Starting at the line that has "Понятно (623, 2536)" and continuing through the end of the records, write those lines out again, switching "Расписание" to "Календарь" and leaving everything else unchanged.

-- begin RECORD LIST --

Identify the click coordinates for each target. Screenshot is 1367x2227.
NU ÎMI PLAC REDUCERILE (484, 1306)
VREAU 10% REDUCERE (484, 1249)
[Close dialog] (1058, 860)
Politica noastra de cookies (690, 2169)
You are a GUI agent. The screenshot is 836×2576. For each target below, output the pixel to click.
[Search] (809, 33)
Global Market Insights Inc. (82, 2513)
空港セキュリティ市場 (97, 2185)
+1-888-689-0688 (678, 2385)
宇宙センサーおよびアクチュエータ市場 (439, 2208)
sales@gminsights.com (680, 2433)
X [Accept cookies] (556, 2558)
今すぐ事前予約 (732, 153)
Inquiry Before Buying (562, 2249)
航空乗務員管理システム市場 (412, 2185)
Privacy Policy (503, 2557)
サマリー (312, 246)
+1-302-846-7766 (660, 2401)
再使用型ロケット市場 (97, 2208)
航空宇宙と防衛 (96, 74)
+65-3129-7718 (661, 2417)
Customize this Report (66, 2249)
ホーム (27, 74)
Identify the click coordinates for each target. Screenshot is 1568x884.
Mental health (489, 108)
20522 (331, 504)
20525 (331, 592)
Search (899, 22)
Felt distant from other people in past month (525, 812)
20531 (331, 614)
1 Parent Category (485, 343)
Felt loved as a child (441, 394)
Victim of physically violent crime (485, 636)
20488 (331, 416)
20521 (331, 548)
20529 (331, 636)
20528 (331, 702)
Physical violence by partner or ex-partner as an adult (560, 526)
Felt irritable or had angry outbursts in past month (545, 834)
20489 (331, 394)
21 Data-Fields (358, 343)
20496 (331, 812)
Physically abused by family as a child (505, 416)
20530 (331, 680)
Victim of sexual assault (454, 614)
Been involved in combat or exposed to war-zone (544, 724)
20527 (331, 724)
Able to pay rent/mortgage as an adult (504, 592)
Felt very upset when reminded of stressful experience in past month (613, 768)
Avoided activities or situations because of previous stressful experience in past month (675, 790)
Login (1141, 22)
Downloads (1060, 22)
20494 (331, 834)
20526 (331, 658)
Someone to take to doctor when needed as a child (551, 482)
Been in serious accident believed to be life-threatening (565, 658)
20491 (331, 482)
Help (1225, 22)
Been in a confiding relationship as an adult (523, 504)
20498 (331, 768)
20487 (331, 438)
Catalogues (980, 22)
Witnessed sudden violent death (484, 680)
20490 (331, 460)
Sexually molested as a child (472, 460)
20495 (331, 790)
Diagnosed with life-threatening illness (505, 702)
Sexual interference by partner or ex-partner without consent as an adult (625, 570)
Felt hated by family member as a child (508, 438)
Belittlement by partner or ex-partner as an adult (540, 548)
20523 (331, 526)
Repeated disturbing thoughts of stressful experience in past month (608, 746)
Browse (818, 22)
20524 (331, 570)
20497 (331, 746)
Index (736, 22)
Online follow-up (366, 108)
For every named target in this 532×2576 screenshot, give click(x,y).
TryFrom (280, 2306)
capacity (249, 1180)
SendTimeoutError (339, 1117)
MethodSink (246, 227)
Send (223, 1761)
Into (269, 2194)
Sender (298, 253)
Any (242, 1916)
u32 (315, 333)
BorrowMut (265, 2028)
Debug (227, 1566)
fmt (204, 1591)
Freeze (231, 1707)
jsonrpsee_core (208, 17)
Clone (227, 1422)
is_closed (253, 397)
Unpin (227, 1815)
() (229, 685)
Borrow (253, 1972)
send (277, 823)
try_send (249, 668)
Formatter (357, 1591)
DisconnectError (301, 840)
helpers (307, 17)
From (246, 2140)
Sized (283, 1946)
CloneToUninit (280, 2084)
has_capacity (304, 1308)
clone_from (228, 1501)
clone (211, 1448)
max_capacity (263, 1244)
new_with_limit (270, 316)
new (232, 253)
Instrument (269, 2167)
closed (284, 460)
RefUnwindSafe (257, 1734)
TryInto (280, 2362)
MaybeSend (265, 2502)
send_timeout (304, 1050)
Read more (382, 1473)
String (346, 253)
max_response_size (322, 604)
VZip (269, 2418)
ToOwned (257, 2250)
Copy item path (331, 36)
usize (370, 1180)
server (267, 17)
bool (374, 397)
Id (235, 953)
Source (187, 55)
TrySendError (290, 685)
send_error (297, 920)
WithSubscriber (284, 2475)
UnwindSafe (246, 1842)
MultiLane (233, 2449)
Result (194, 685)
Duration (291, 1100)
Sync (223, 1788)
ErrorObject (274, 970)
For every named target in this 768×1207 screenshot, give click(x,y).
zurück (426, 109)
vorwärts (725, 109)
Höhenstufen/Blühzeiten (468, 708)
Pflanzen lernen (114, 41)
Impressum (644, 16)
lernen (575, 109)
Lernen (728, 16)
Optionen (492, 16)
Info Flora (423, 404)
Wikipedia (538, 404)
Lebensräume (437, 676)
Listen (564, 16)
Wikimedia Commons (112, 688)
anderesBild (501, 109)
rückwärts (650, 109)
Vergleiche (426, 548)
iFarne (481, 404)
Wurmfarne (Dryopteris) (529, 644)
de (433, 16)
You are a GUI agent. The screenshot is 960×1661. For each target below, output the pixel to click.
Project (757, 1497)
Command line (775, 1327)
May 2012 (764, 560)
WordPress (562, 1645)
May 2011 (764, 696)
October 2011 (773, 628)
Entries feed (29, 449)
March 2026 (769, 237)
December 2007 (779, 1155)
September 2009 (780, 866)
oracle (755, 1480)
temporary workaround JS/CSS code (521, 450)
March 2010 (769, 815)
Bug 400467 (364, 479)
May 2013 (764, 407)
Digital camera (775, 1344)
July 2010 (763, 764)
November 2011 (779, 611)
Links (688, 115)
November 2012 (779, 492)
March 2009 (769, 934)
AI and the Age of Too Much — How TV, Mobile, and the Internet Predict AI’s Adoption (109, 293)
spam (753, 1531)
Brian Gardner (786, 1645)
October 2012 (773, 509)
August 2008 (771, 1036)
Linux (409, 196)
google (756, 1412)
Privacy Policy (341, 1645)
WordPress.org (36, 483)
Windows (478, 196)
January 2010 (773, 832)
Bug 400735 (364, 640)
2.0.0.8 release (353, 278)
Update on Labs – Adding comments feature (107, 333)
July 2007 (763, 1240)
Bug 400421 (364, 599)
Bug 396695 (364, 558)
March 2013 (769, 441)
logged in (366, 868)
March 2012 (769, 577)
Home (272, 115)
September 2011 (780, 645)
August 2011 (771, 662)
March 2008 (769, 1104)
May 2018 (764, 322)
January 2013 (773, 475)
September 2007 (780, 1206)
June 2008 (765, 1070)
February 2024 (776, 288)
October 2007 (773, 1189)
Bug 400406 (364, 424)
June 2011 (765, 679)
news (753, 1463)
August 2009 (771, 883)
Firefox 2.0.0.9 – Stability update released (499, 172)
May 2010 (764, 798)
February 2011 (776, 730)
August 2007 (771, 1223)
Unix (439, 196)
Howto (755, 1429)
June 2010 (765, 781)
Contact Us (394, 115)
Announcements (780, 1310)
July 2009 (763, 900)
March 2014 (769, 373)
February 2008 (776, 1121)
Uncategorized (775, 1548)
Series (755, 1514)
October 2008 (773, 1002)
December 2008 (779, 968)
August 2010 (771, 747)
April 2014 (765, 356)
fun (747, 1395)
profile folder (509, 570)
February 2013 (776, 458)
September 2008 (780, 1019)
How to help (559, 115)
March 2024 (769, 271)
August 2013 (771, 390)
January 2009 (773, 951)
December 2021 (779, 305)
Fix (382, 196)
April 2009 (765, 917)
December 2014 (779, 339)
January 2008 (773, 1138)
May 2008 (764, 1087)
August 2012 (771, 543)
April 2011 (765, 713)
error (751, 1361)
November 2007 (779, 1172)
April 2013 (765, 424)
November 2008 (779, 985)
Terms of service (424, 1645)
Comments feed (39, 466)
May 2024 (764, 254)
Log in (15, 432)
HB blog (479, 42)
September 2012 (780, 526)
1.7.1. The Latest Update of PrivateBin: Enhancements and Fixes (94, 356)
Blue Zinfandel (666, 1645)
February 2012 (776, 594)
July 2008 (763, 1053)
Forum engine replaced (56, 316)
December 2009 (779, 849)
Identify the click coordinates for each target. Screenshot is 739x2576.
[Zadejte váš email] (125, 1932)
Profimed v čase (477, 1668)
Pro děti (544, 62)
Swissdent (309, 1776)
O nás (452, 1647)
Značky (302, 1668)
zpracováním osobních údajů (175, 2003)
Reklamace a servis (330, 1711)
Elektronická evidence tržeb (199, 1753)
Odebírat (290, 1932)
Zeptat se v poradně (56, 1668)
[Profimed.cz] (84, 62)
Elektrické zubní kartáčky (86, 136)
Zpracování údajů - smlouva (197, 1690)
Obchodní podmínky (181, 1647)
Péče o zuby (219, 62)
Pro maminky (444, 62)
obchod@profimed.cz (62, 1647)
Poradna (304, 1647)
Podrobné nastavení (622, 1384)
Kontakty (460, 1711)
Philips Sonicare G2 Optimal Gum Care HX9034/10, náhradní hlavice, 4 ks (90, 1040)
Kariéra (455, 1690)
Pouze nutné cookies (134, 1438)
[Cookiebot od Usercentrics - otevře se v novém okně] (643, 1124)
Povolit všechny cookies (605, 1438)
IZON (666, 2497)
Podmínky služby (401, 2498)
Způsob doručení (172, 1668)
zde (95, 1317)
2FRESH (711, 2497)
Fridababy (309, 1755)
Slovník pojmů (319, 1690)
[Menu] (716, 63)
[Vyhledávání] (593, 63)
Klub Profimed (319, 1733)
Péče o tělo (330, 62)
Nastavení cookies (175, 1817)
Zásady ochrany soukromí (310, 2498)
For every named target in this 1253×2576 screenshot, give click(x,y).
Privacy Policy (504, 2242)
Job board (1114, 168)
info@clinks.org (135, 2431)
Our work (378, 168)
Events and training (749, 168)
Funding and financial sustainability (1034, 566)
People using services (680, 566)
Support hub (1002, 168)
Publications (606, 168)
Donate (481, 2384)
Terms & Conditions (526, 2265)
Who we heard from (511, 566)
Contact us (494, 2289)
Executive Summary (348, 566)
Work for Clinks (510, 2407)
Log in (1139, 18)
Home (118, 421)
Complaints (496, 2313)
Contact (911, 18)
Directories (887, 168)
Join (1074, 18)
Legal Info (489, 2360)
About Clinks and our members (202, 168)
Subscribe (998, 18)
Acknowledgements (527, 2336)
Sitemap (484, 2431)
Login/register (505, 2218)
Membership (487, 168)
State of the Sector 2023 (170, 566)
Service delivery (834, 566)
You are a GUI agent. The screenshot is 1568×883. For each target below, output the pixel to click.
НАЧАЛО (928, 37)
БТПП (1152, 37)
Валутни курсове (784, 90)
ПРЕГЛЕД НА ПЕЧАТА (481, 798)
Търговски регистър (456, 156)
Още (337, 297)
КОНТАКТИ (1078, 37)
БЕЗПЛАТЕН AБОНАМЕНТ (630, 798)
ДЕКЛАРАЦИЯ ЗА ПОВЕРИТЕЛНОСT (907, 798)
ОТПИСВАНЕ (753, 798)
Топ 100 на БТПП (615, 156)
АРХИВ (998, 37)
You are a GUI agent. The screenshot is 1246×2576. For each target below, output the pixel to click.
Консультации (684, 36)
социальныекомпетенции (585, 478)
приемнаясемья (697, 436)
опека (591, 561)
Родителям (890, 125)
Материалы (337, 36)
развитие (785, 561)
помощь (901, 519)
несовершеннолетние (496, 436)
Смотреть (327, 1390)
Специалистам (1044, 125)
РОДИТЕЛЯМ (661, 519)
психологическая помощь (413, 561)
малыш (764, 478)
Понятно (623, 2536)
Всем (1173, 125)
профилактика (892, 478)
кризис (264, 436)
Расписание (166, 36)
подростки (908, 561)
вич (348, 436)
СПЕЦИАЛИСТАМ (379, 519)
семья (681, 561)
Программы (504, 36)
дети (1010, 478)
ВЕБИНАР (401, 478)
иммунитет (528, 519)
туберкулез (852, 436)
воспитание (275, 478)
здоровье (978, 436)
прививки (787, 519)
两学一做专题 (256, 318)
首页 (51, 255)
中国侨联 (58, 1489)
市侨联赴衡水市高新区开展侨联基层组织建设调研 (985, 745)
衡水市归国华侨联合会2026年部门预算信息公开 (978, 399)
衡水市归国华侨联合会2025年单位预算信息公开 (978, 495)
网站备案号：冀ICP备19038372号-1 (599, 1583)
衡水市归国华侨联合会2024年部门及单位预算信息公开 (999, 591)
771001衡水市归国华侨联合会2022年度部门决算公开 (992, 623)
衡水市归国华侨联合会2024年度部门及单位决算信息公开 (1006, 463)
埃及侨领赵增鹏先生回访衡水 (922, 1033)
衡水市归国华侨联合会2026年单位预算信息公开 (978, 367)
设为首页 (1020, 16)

-- end RECORD LIST --

## SOLUTION FOR THIS EXERCISE:
Понятно (623, 2536)
Всем (1173, 125)
профилактика (892, 478)
кризис (264, 436)
Календарь (166, 36)
подростки (908, 561)
вич (348, 436)
СПЕЦИАЛИСТАМ (379, 519)
семья (681, 561)
Программы (504, 36)
дети (1010, 478)
ВЕБИНАР (401, 478)
иммунитет (528, 519)
туберкулез (852, 436)
воспитание (275, 478)
здоровье (978, 436)
прививки (787, 519)
两学一做专题 (256, 318)
首页 (51, 255)
中国侨联 (58, 1489)
市侨联赴衡水市高新区开展侨联基层组织建设调研 (985, 745)
衡水市归国华侨联合会2026年部门预算信息公开 (978, 399)
衡水市归国华侨联合会2025年单位预算信息公开 (978, 495)
网站备案号：冀ICP备19038372号-1 (599, 1583)
衡水市归国华侨联合会2024年部门及单位预算信息公开 (999, 591)
771001衡水市归国华侨联合会2022年度部门决算公开 (992, 623)
衡水市归国华侨联合会2024年度部门及单位决算信息公开 (1006, 463)
埃及侨领赵增鹏先生回访衡水 (922, 1033)
衡水市归国华侨联合会2026年单位预算信息公开 (978, 367)
设为首页 (1020, 16)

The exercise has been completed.